In late 2006, after leaving the army with the rank of major, Tinley spoke out against the decision of the Howard government to support the US and British initiative to invade Iraq on the basis of purported evidence of the country's possession of weapons of mass destruction. He also called for the immediate withdrawal of Australian troops.

In the meantime, Tinley conducted strategic planning and leadership workshops. Among other clients, he worked with the West Coast Eagles Football Club coaching staff. He also ran a small business.

Political career
In 2006, former federal opposition leader Kim Beazley approached Tinley to run for the federal Division of Stirling as the Labor Party's endorsed candidate at the 2007 election.

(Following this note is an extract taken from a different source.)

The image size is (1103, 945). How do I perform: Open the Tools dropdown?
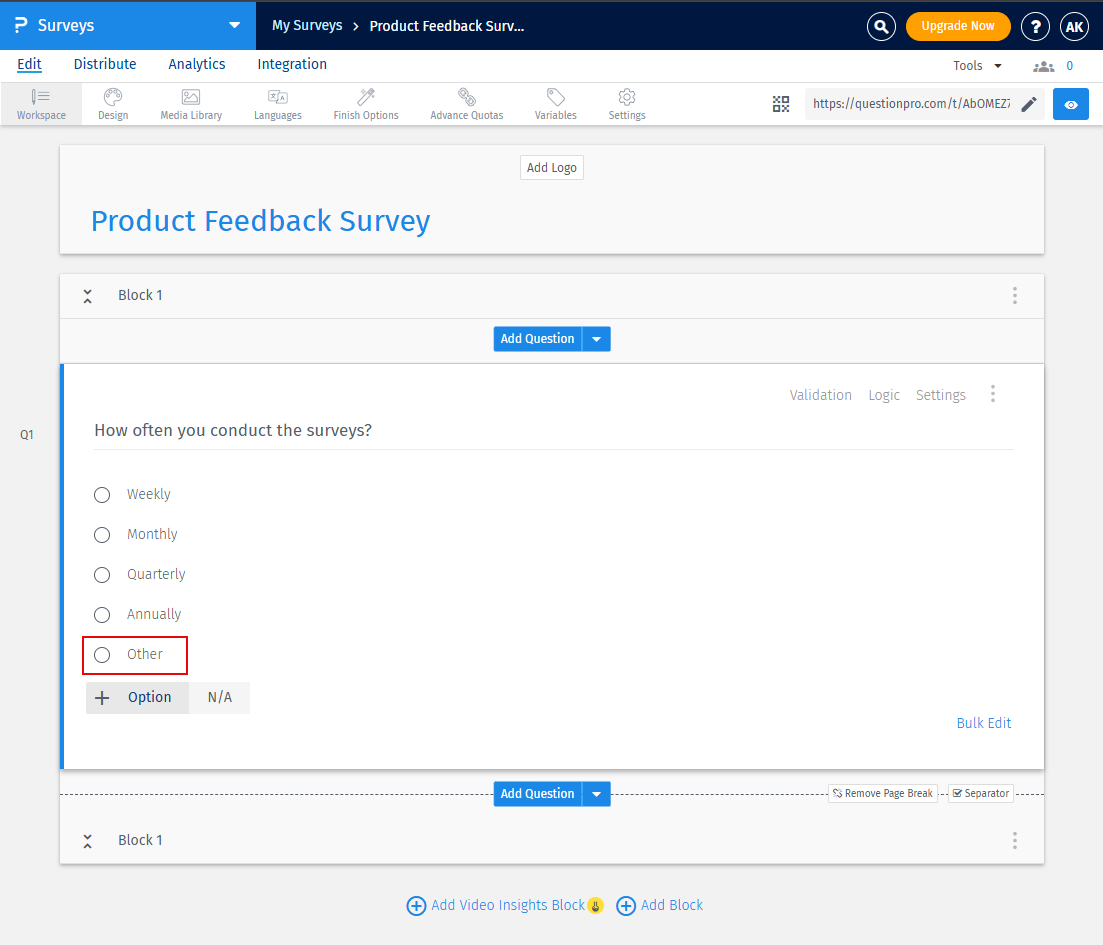click(x=975, y=64)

The sitting member, Liberal MP Michael Keenan, retained the seat with a slightly reduced majority.

Upon the resignation of former Premier Alan Carpenter from the safe Labor state seat of Willagee, Tinley was preselected to run for Labor at the resulting by-election on 28 November 2009. He was ultimately elected as the member for Willagee with over 60% of the two-party-preferred vote against the Greens' Hsien Harper.

Upon Labor's election to government at the 2017 state election, Tinley was appointed to the McGowan Ministry as Minister for Mines and Petroleum, Veterans Issues, and Youth on 17 March. Five days later on 22 March, Tinley resigned as Mines and Petroleum minister, to avoid any claim of conflict of interest due to a family member working in the industry, and exchanged the Housing portfolio with Bill Johnston. Tinley later became Western Australia's Asian Engagement Minister.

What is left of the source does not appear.